>>>

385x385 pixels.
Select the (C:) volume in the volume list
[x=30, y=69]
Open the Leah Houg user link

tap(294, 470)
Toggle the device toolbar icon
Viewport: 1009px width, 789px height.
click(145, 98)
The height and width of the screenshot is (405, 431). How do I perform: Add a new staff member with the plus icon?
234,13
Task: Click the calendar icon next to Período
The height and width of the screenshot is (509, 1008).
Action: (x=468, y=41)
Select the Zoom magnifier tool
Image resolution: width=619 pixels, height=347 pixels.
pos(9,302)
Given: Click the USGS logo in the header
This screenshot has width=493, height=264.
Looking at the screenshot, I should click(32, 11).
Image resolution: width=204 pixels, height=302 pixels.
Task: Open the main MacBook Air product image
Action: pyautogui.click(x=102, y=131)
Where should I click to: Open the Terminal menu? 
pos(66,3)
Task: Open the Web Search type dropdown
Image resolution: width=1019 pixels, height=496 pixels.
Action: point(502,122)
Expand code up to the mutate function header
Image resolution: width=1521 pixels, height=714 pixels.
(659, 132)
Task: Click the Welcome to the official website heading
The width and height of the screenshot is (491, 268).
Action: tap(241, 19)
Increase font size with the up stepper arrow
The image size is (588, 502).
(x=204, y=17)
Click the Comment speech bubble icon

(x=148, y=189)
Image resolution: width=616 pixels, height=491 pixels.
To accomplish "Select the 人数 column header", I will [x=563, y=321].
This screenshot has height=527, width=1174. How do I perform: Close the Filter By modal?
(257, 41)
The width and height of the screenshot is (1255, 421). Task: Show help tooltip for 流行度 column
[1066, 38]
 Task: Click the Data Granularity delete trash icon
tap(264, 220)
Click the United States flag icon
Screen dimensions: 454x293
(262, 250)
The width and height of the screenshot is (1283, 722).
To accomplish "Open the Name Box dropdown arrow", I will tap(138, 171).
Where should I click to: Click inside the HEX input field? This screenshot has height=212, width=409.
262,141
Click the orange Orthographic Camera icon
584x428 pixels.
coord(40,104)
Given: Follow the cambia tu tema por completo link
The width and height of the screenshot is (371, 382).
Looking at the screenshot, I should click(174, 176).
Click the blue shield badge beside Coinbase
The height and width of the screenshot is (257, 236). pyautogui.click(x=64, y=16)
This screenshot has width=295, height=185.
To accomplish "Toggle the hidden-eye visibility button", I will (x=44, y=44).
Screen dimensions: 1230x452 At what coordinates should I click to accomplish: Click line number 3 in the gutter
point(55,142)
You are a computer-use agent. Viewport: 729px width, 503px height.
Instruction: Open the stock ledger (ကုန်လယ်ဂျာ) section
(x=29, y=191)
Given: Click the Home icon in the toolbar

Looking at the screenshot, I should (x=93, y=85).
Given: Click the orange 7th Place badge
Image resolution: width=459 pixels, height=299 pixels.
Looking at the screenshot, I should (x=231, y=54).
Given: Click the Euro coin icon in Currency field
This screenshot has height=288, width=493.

<<<

## What to work on
Write out all the entries above as a numbered list, one line per number, with the blank lines dropped.

## Final result
1. 385x385 pixels.
2. Select the (C:) volume in the volume list
3. [x=30, y=69]
4. Open the Leah Houg user link
5. tap(294, 470)
6. Toggle the device toolbar icon
7. Viewport: 1009px width, 789px height.
8. click(145, 98)
9. The height and width of the screenshot is (405, 431). How do I perform: Add a new staff member with the plus icon?
10. 234,13
11. Task: Click the calendar icon next to Período
12. The height and width of the screenshot is (509, 1008).
13. Action: (x=468, y=41)
14. Select the Zoom magnifier tool
15. Image resolution: width=619 pixels, height=347 pixels.
16. pos(9,302)
17. Given: Click the USGS logo in the header
18. This screenshot has width=493, height=264.
19. Looking at the screenshot, I should click(32, 11).
20. Image resolution: width=204 pixels, height=302 pixels.
21. Task: Open the main MacBook Air product image
22. Action: pyautogui.click(x=102, y=131)
23. Where should I click to: Open the Terminal menu? 
24. pos(66,3)
25. Task: Open the Web Search type dropdown
26. Image resolution: width=1019 pixels, height=496 pixels.
27. Action: point(502,122)
28. Expand code up to the mutate function header
29. Image resolution: width=1521 pixels, height=714 pixels.
30. (659, 132)
31. Task: Click the Welcome to the official website heading
32. The width and height of the screenshot is (491, 268).
33. Action: tap(241, 19)
34. Increase font size with the up stepper arrow
35. The image size is (588, 502).
36. (x=204, y=17)
37. Click the Comment speech bubble icon
38. (x=148, y=189)
39. Image resolution: width=616 pixels, height=491 pixels.
40. To accomplish "Select the 人数 column header", I will [x=563, y=321].
41. This screenshot has height=527, width=1174. How do I perform: Close the Filter By modal?
42. (257, 41)
43. The width and height of the screenshot is (1255, 421). Task: Show help tooltip for 流行度 column
44. [1066, 38]
45.  Task: Click the Data Granularity delete trash icon
46. tap(264, 220)
47. Click the United States flag icon
48. Screen dimensions: 454x293
49. (262, 250)
50. The width and height of the screenshot is (1283, 722).
51. To accomplish "Open the Name Box dropdown arrow", I will tap(138, 171).
52. Where should I click to: Click inside the HEX input field? This screenshot has height=212, width=409.
53. 262,141
54. Click the orange Orthographic Camera icon
55. 584x428 pixels.
56. coord(40,104)
57. Given: Follow the cambia tu tema por completo link
58. The width and height of the screenshot is (371, 382).
59. Looking at the screenshot, I should click(174, 176).
60. Click the blue shield badge beside Coinbase
61. The height and width of the screenshot is (257, 236). pyautogui.click(x=64, y=16)
62. This screenshot has width=295, height=185.
63. To accomplish "Toggle the hidden-eye visibility button", I will (x=44, y=44).
64. Screen dimensions: 1230x452 At what coordinates should I click to accomplish: Click line number 3 in the gutter
65. point(55,142)
66. You are a computer-use agent. Viewport: 729px width, 503px height.
67. Instruction: Open the stock ledger (ကုန်လယ်ဂျာ) section
68. (x=29, y=191)
69. Given: Click the Home icon in the toolbar
70. Looking at the screenshot, I should (x=93, y=85).
71. Given: Click the orange 7th Place badge
72. Image resolution: width=459 pixels, height=299 pixels.
73. Looking at the screenshot, I should (x=231, y=54).
74. Given: Click the Euro coin icon in Currency field
75. This screenshot has height=288, width=493.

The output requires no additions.